By C. G. Masi, Contributing Editor

Cell phones have evolved into compact units that pack a complex array of services into a very small package. Cell-phone manufacturers, therefore, have to test these functions rapidly, reliably, and at the lowest possible cost. To fulfill these requirements, a large electronics manufacturer contacted custom-production-equipment supplier Apna Technologies & Solutions, part of the Apna group of companies headquartered in Chennai, India, to create an automated functional test station to rapidly perform final inspection on its new cell-phone production line.

“They were setting up a new line with a higher production rate and had to replace their old final test process, which relied heavily on several manual test stations,” says Baskar Ceri, managing director at Apna. “It was only after we gave a quote on the job that they told us we’d have to deliver the system in 14 days.”

Test Requirements

The customer needed a final test station that would automatically functionally test the LCD screen, LCD backlight, speaker, real-time clock battery, and a magnet that is part of the system that senses when the cell phone’s flip top is closed. The company tests the magnet’s field strength with a Hall-effect sensor. The battery test is a simple voltage measurement, and the backlight is tested by switching a small resistance into the backlight’s power circuit to measure the current draw.
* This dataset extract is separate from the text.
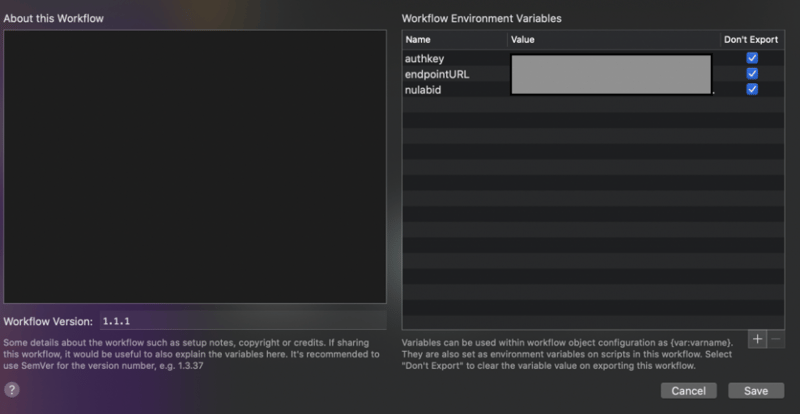This screenshot has width=800, height=414.
Task: Click the value cell for nulabid
Action: point(610,90)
Speaker tests become more involved. To make sure the speaker voice coil is neither shorted nor open, its resistance is measured by running a controlled current through it and measuring the voltage across it. The speaker’s sound quality is measured by applying a multitone signal to it and listening with a microphone. The test program calculates total harmonic distortion in the received signal.
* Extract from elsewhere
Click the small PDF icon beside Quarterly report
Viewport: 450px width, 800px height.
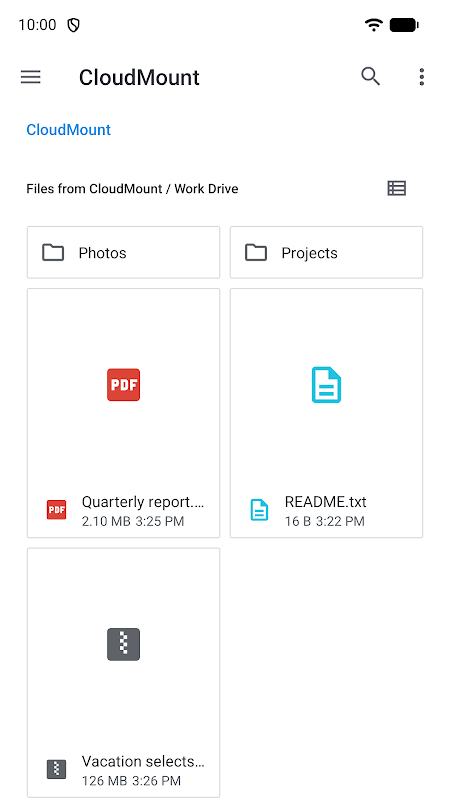coord(57,510)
The LCD test is the most intricate. The test system applies various test patterns to the LCD, and a video camera observes the patterns appearing on the display. Finally, an image-analysis routine looks for presence/absence of individual pixels and lines, correct intensity, and image clarity. The display also includes built-in icons that can be switched on and off, so the system has to ensure that they are clear, properly shaped, and have sufficient contrast, as well.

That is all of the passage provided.